Essential Formulas and Theorems

A deep understanding of core statistical principles is crucial for modeling financial markets, pricing derivatives, and managing risk.

I. Core Probability Laws

These laws govern how probabilities are calculated and updated, forming the basis for statistical inference and decision-making under uncertainty.

Conditional Probability, Bayes' Theorem, and Law of Total Probability

Consider events $A_1, \dots, A_n$ which form a partition of the sample space (i.e., they are mutually exclusive and collectively exhaustive) and an event $B$ .

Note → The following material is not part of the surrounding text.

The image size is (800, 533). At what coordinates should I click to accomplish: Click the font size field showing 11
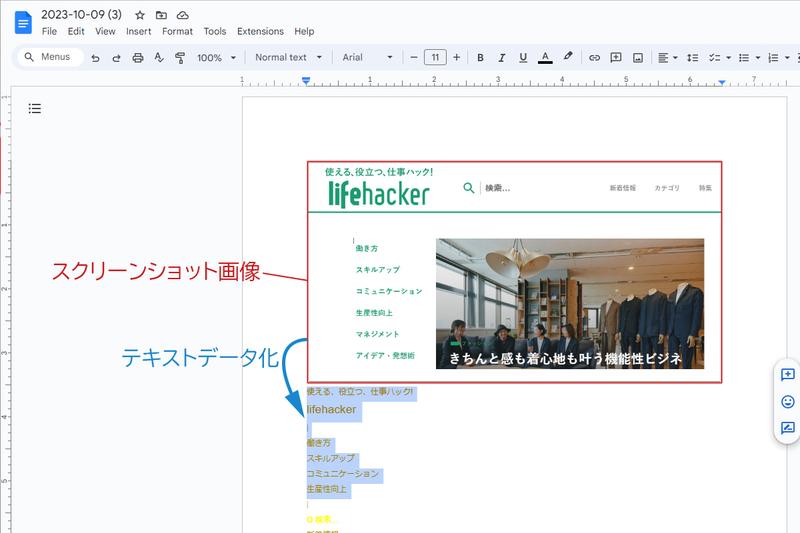435,58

Concept	Formula	Description
Conditional Probability	$\mathbb{P}(A \mid B) = \frac{\mathbb{P}(A \cap B)}{\mathbb{P}(B)}$	The probability of event $A$ occurring given that event $B$ has already occurred.
Law of Total Probability	$\mathbb{P}(B) = \sum_{i=1}^n \mathbb{P}(B \cap A_i) = \sum_{i=1}^n \mathbb{P}(B \mid A_i)\mathbb{P}(A_i)$	Used to find the marginal probability of an event $B$ when the sample space is partitioned.
Bayes' Theorem	$\mathbb{P}(A_1 \mid B) = \frac{\mathbb{P}(B \mid A_1)\mathbb{P}(A_1)}{\mathbb{P}(B)}$	Relates the posterior probability $\mathbb{P}(A_1 \mid B)$ to the prior $\mathbb{P}(A_1)$ and the likelihood $\mathbb{P}(B \mid A_1)$ . Relevance: Crucial for updating beliefs as new data arrives.

II. Moments and Relationships

Moments describe the shape and location of a probability distribution. Understanding their properties is key to manipulating random variables in models.

Law of the Unconscious Statistician (LOTUS)

The expected value of a function of a random variable $g(X)$ can be calculated without first finding the distribution of $Y=g(X)$ .

\mathbb{E}[g(X)] \stackrel{\text{continuous } X}{=} \int_{\mathbb{R}} g(x) f_X(x) dx \stackrel{\text{discrete } X}{=} \sum_{k \in \text{Supp}(X)} g(k) \mathbb{P}(X = k)

Law of Total Expectation and Variance

These laws are essential for models where one random variable depends on another (e.g., a two-stage process or a mixture model).

Concept	Formula	Description
Total Expectation	$\mathbb{E}[X] = \mathbb{E}[\mathbb{E}[X \mid Y]]$	The overall expected value of $X$ is the expected value of the conditional expectation of $X$ given $Y$ .
Total Variance	$\mathrm{Var}(X) = \mathrm{Var}(\mathbb{E}[X \mid Y]) + \mathbb{E}[\mathrm{Var}(X \mid Y)]$	The total variance is the sum of the variance of the conditional mean (between-group variance) and the mean of the conditional variance (within-group variance).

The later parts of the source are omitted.